Mbabane – The Government of India has rolled out sweeping Goods and Services Tax (GST) 2.0 reforms, which take effect on 22 September 2025, aiming to simplify its tax system while supporting inclusive growth. The reforms, announced by Prime Minister Narendra Modi during Independence Day celebrations in New Delhi, are expected to reshape India’s economy and provide a policy blueprint for developing countries, including Eswatini.
India’s new framework reduces the existing four-tier tax system to two main slabs—5 percent for essential goods and 18 percent for most goods and services. Luxury and “sin” products, such as high-end cars, aerated drinks and tobacco, fall under a 40 percent rate. More than 440 items will be affected, with 38 essential goods now tax-free and others shifting into lower categories.
Healthcare is a central focus. Life and health insurance policies are exempted from GST, while 33 lifesaving drugs, traditional medicines, and medical equipment have also seen tax reductions. For Eswatini, which faces ongoing healthcare funding challenges, the Indian example shows how tax policy can improve access to affordable treatment.

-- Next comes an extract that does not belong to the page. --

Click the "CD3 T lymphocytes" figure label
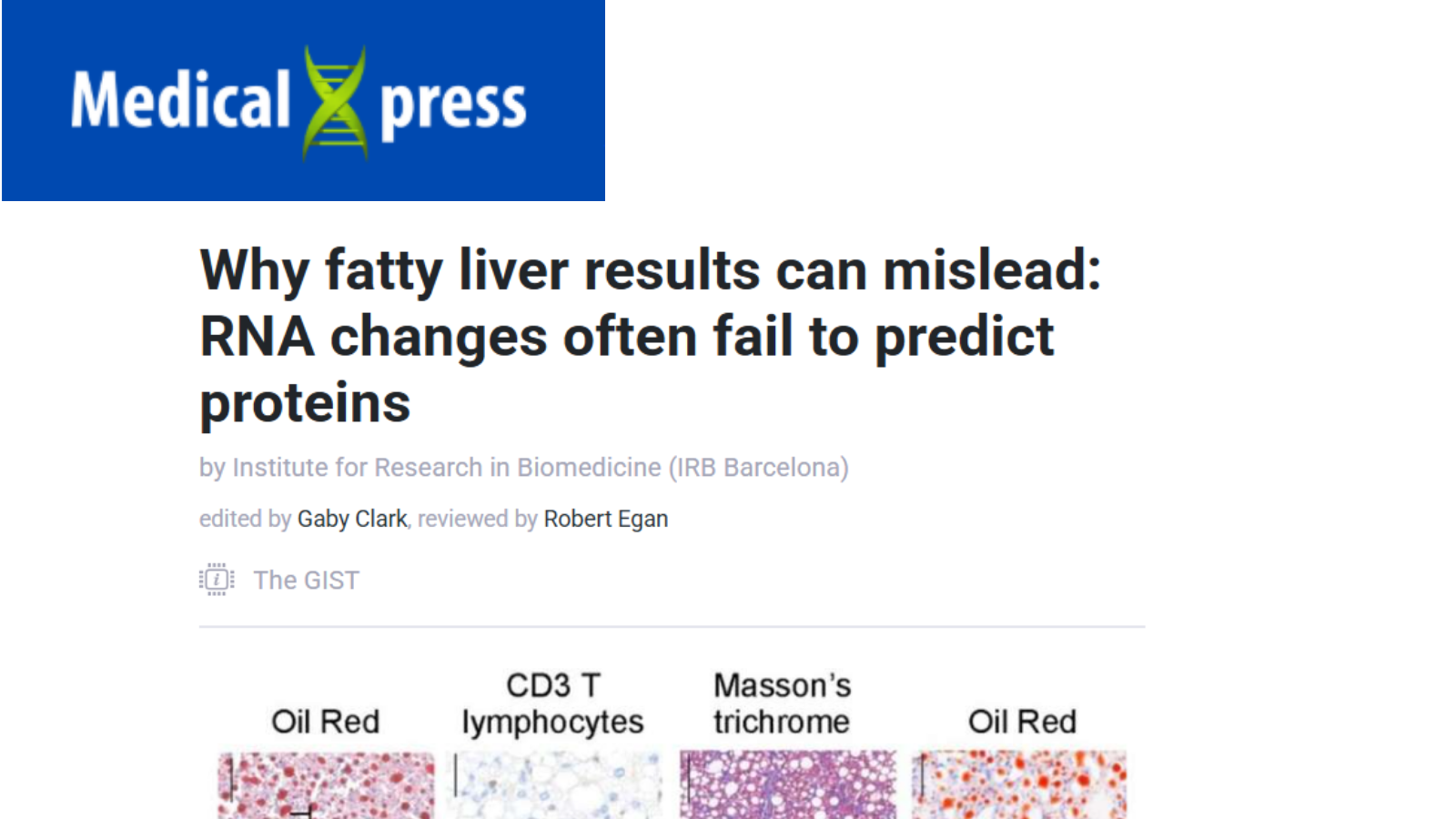 pos(552,703)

Farmers are also set to benefit. Taxes on agricultural machinery such as tractors and irrigation systems drop from 12 percent to 5 percent, while inputs like sulfuric acid and ammonia used in fertilizers shift from 18 percent to 5 percent. India hopes this will boost food security and rural livelihoods—issues equally pressing in Eswatini, where agriculture employs much of the population.
Manufacturing and exports are another priority. Textiles and automobiles, including small cars and motorcycles, will be taxed at lower rates, making them more competitive abroad. India’s pharmaceutical exports, a major component of its trade with Eswatini, are expected to become cheaper, potentially improving medicine affordability in the kingdom.
The reforms also support the digital economy by lowering service taxes and adjusting export rules for service providers, positioning India to expand its global role in IT and outsourcing.
India’s finance officials say the changes will cushion the economy against global headwinds, including US trade tariffs, by stimulating domestic demand. Economists predict the reforms could raise India’s GDP by up to 1 percent and reduce inflation, a prospect that will be closely watched by governments in Africa.
For Eswatini, the reforms hold direct relevance. India is a key trade partner, exporting pharmaceuticals, machinery and fertilizers into the kingdom. With Eswatini’s membership in regional blocs such as SACU and SADC, the lower Indian prices could flow through to Southern African markets.
The GST 2.0 package, approved through consensus by India’s federal and state governments, is being presented as both an economic reform and a governance model. Its approach to balancing fiscal sustainability, social welfare, and political agreement may resonate with smaller developing nations charting their own growth paths.